Exercise input:
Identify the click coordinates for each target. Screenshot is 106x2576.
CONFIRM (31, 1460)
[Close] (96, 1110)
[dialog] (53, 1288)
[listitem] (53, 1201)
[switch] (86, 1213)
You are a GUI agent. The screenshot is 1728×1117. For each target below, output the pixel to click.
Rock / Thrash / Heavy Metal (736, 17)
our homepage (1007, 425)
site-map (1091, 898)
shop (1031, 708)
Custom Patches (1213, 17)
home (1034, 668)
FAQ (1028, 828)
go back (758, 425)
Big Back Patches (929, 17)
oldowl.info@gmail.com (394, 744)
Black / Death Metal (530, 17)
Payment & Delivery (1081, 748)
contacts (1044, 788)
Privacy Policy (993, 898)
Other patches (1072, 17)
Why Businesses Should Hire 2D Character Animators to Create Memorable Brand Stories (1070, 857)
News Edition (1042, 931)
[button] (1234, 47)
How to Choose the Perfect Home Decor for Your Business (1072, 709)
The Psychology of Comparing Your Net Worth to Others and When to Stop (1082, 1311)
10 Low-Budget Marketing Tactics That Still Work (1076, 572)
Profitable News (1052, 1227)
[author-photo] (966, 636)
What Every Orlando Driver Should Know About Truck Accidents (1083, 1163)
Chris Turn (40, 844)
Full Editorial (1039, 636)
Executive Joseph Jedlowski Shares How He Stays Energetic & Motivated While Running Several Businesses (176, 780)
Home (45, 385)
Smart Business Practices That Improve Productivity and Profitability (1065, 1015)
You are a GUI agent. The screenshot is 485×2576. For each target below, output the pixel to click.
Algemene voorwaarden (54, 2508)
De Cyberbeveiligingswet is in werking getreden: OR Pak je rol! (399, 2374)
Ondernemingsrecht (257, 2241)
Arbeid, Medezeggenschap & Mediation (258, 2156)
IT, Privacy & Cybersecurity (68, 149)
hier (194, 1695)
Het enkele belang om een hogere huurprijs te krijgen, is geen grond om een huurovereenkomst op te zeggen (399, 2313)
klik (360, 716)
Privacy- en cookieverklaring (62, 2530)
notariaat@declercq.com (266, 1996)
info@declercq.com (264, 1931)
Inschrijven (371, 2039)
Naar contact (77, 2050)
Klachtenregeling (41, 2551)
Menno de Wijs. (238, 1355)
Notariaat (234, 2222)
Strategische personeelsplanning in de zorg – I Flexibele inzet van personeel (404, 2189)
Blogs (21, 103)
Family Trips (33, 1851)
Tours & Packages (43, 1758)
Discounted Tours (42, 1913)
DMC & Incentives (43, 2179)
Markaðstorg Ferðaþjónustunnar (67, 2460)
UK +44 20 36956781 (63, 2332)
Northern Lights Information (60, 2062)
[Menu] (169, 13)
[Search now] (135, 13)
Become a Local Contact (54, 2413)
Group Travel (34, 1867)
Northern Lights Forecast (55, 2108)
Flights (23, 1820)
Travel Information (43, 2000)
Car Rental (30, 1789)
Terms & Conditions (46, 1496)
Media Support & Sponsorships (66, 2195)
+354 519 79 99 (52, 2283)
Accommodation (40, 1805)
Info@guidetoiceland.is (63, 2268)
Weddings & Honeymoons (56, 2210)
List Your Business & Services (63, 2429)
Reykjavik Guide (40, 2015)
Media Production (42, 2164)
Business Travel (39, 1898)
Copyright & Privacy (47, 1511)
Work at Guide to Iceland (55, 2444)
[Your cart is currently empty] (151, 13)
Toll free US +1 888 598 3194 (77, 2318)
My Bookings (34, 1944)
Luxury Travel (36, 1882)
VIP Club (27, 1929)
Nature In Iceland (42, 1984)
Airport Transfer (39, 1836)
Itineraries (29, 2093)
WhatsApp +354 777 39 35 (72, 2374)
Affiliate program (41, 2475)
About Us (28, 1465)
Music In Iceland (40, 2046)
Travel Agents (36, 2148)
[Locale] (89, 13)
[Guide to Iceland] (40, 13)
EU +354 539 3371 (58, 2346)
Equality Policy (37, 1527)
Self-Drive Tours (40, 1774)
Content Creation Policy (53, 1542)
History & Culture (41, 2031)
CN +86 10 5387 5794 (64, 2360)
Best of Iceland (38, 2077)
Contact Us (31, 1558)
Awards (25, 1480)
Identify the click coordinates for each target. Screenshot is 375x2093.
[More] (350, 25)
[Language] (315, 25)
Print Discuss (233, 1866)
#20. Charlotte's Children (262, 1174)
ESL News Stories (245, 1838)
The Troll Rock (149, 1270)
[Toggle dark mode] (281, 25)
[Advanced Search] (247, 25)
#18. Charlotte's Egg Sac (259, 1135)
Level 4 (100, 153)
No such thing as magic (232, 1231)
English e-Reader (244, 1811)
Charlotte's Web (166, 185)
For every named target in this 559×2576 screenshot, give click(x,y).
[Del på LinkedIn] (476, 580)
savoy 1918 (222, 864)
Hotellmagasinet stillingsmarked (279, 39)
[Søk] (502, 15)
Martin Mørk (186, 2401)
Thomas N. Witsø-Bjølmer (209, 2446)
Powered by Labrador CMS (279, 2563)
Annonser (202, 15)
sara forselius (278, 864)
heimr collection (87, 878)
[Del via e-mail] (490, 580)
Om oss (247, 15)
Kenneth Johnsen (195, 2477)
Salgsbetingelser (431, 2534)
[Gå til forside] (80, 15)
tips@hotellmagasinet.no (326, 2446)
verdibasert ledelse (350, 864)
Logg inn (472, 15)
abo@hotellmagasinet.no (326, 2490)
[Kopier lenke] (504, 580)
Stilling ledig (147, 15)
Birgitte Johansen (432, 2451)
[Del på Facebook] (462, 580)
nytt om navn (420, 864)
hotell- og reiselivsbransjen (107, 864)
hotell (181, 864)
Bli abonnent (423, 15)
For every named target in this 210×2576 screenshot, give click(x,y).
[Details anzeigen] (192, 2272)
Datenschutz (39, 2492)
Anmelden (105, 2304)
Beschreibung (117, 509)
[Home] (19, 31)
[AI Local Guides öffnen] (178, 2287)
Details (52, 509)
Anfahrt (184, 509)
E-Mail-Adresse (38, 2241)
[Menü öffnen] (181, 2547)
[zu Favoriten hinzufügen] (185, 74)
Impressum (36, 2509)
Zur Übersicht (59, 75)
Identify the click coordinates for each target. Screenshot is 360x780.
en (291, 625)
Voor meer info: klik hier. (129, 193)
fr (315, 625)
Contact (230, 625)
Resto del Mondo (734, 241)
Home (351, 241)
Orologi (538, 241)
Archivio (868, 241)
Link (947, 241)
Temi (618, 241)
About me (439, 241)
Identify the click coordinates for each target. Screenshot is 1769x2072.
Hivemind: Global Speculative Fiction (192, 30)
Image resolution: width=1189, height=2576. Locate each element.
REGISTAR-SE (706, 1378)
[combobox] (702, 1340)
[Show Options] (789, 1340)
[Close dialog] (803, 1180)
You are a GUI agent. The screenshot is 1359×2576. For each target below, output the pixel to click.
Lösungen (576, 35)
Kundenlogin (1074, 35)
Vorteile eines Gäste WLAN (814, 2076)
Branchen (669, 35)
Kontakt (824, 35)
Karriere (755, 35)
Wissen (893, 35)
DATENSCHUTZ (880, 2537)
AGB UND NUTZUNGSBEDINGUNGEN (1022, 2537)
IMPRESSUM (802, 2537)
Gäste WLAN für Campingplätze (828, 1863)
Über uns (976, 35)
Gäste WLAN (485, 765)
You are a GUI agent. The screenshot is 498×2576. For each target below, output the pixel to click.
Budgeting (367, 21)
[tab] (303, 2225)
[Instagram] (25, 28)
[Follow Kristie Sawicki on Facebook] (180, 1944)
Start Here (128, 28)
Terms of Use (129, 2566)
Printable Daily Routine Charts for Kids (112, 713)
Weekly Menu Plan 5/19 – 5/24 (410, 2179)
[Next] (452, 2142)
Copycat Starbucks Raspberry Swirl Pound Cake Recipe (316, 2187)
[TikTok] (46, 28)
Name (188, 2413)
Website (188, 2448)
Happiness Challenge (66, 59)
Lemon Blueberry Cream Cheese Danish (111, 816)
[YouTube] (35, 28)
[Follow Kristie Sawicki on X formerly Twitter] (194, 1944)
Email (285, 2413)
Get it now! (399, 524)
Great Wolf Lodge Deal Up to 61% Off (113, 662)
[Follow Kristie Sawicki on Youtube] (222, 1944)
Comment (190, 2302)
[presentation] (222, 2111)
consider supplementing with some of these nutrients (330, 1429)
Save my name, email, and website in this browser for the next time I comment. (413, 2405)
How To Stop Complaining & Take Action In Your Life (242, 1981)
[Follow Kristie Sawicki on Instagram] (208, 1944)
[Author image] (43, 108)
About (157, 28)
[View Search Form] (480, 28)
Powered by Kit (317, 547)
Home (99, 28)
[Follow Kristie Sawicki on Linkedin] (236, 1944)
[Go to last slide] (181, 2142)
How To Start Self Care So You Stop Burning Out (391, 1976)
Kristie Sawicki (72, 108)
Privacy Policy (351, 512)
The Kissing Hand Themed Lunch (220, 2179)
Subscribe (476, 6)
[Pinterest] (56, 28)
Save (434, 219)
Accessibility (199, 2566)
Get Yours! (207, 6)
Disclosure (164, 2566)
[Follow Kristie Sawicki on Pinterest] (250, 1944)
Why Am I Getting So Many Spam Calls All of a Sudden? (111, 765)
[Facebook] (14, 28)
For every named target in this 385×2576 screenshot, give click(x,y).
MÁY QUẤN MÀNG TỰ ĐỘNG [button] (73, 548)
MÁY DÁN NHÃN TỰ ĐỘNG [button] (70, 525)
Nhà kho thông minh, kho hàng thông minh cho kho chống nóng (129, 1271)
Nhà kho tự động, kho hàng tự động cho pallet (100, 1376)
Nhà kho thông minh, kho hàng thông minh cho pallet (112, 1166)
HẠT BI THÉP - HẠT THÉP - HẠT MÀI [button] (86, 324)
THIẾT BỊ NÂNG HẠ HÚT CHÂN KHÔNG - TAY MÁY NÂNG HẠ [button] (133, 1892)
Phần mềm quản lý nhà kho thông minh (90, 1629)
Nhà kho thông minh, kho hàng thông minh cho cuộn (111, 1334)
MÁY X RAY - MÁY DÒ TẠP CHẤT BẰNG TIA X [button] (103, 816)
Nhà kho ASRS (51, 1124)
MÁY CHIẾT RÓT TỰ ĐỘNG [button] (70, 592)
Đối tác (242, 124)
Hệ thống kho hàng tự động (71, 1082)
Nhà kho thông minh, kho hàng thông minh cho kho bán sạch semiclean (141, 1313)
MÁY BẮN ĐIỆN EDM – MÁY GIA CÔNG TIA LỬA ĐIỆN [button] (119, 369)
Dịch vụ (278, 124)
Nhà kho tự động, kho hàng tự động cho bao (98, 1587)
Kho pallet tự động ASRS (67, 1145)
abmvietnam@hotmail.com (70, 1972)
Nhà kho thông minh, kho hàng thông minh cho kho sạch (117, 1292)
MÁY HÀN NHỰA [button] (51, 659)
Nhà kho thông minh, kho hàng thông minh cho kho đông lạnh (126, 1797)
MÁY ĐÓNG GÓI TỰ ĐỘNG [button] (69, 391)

Problem statement: Which lines above contain the word "Stories"? Copy each one.

Expected answer:
Why Businesses Should Hire 2D Character Animators to Create Memorable Brand Stories (1070, 857)
ESL News Stories (245, 1838)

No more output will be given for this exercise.